Material shown section start

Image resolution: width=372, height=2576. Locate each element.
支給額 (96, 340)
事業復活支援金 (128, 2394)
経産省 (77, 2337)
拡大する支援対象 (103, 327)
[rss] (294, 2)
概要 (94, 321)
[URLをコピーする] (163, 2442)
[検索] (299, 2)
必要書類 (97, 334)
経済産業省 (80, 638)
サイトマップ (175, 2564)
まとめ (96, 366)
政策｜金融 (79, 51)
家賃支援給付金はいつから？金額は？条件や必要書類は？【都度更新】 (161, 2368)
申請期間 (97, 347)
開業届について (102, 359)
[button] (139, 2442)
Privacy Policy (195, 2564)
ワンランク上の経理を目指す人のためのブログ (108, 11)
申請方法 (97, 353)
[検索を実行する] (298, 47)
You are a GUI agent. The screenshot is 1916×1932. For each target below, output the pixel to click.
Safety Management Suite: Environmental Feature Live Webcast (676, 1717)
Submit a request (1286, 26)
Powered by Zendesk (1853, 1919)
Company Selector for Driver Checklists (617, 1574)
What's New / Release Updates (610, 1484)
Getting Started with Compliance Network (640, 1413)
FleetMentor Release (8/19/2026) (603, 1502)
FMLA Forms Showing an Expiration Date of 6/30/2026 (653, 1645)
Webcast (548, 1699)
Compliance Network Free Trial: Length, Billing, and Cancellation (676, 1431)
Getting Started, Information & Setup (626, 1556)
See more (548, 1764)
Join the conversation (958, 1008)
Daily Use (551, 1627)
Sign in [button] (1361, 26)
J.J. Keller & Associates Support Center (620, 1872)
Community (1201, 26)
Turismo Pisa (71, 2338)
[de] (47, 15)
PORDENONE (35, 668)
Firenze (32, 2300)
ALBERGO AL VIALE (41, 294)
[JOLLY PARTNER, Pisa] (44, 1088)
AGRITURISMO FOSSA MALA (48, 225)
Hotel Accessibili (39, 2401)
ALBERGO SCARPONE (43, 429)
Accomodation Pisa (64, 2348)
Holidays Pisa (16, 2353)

Material shown section end

▶ _Work order_
Beginning with the first line above, could you copy every line exactly, up to and including the one with "You are a GUI"?

▶ _Task answer_
Image resolution: width=372, height=2576. Locate each element.
支給額 (96, 340)
事業復活支援金 (128, 2394)
経産省 (77, 2337)
拡大する支援対象 (103, 327)
[rss] (294, 2)
概要 (94, 321)
[URLをコピーする] (163, 2442)
[検索] (299, 2)
必要書類 (97, 334)
経済産業省 (80, 638)
サイトマップ (175, 2564)
まとめ (96, 366)
政策｜金融 (79, 51)
家賃支援給付金はいつから？金額は？条件や必要書類は？【都度更新】 (161, 2368)
申請期間 (97, 347)
開業届について (102, 359)
[button] (139, 2442)
Privacy Policy (195, 2564)
ワンランク上の経理を目指す人のためのブログ (108, 11)
申請方法 (97, 353)
[検索を実行する] (298, 47)
You are a GUI agent. The screenshot is 1916×1932. For each target below, output the pixel to click.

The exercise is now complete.